Gambaran optimistik dalam hubungan masyarakat dengan tanahnya disajikan oleh Ahmad Nashih Luthfi dan Surya Saluang. Berangkat dari pandangan Alexander Chayanov yang menaruh perhatian pada kemampuan dan keberlanjutan petani kecil, penulis mengajak melihat komposisi demografis keluarga masyarakat tani, khususnya peran generasi muda mereka dalam pertanian. Kajiannya terhadap dua kasus di dua desa di kepulauan Halmahera dan satu desa di Kulonprogo, Yogyakarta, memperkuat argumen bahwa generasi muda pertanian akan tumbuh ketika segenap akses terbuka luas bagi mereka, yakni berupa tanah, keterlibatan dalam produksi, pasar, pengetahuan pertanian, serta kebijakan pertanian skala rumah tangga.

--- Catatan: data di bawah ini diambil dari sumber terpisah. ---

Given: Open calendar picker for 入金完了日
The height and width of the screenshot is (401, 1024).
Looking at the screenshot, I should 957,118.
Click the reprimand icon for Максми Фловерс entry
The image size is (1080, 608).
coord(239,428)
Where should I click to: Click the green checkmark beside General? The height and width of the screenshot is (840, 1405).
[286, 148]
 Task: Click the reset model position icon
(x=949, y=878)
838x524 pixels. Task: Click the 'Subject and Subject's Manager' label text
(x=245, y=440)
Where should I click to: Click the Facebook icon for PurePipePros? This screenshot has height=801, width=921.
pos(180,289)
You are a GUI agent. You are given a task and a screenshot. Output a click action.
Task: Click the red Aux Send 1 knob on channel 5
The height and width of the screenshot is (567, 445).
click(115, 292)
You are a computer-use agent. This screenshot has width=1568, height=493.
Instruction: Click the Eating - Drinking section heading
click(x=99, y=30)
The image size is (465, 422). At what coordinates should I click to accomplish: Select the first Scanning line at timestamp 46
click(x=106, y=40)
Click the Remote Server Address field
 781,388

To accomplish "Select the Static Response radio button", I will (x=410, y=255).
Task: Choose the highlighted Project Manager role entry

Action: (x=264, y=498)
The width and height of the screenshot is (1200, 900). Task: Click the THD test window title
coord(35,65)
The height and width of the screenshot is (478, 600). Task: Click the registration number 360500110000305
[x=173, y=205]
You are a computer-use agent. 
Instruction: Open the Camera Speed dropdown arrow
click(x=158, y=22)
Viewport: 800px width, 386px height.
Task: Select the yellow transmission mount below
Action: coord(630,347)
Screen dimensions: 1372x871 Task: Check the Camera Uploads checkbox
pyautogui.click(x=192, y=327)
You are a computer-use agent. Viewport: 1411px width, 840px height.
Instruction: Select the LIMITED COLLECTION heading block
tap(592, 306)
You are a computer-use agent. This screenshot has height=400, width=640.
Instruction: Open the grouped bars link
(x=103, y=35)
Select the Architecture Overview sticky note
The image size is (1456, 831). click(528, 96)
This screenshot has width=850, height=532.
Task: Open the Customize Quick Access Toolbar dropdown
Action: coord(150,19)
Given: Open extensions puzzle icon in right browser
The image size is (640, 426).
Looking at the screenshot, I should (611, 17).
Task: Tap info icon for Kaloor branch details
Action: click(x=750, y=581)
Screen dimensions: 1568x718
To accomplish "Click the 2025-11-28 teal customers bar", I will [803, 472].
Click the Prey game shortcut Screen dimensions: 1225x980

Tulisan Mujiati dan tulisan ringkas Fisko memiliki kesamaan perhatian mengenai pentingnya peta desa yang memuat data spasial maupun data tekstual (yuridis). Peta desa tidak hanya diperlukan untuk memberi informasi mengenai batas wilayah desa, namun secara lebih dalam semestinya bisa digunakan untuk mengidentifikasi penguasaan-pemilikan tanah masyarakat, sehingga akan dapat diketahuai lebih lanjut ada-tidaknya tanah abseente di wilayah desa tersebut. Kebijakan lanjutan berupa landreform berangkat dari kesiapan peta desa tersebut. Pembuatan peta desa penting dilaksanakan secara partisipatif melibatkan masyarakat, baik sebagai penyupali informasi maupun pelaku pelaksana pembuatan peta dan identifikasi P4T.
Administrasi pertanahan mendapat porsi dalam kajian Priyo Katon Prasetyo mengenai pajak atas Bea Perolehan Hak Atas Tanah dan Bangunan di Magelang. Kebijakan desentralisasi kategori perpajakan ini masih menciptakan kondisi yang tidak sinergis antara pelaksana di pemerintahan kabupaten dengan pihak Pejabat Pembuat Akta Tanah (PPAT) dalam hal pemungutan pajak maupun penetuan Nilai Jual Objek Pajak (NJOP).
Salah satu fungsi penataan ruang yang utama adalah pengendalian, ini sejalan dengan perubahan perspektif kebijakan lembaga pertanahan yang semula berbasis bidang menjadi berbasis kewilayahan (ruang). Model zonasi adalah salah satu kontrol yang bisa dilakukan dalam mempertahankan wilayah Kotagede Yogyakarta sebagai daerah preservasi budaya. Tulisan yang disajikan oleh Ayu Wahyuningtyas dan Westi Utami ini masih di luar kerangka politik (sesuatu yang semestinya muncul mengingat soal tata ruang adalah soal politik), untuk menguji misalnya keseimbangan antara arus perpindahan penduduk, pertumbuhan ekonomi dan pemenuhan kebutuhan sarana prasarana fisik dengan kebijakan dalam mempertahankan Kotagede sebagai preservasi budaya dimaksud.
Tinjauan teknik pertanahan melalui tulisan Kariyono, Eko Budi Wahyono dan Tanjung Nugroho menelaah bahwa penggunaan Jaringan Referensi Satelit Pertanahan (JRSP) dalam pelaksanaan rekonstruksi batas bidang tanah harus dioptimalkan lebih lanjut di Kementerian Agraria dan Tata Ruang/BPN.
Demikian yang dapat kami sajikan untuk para pembaca. Selamat menelaah.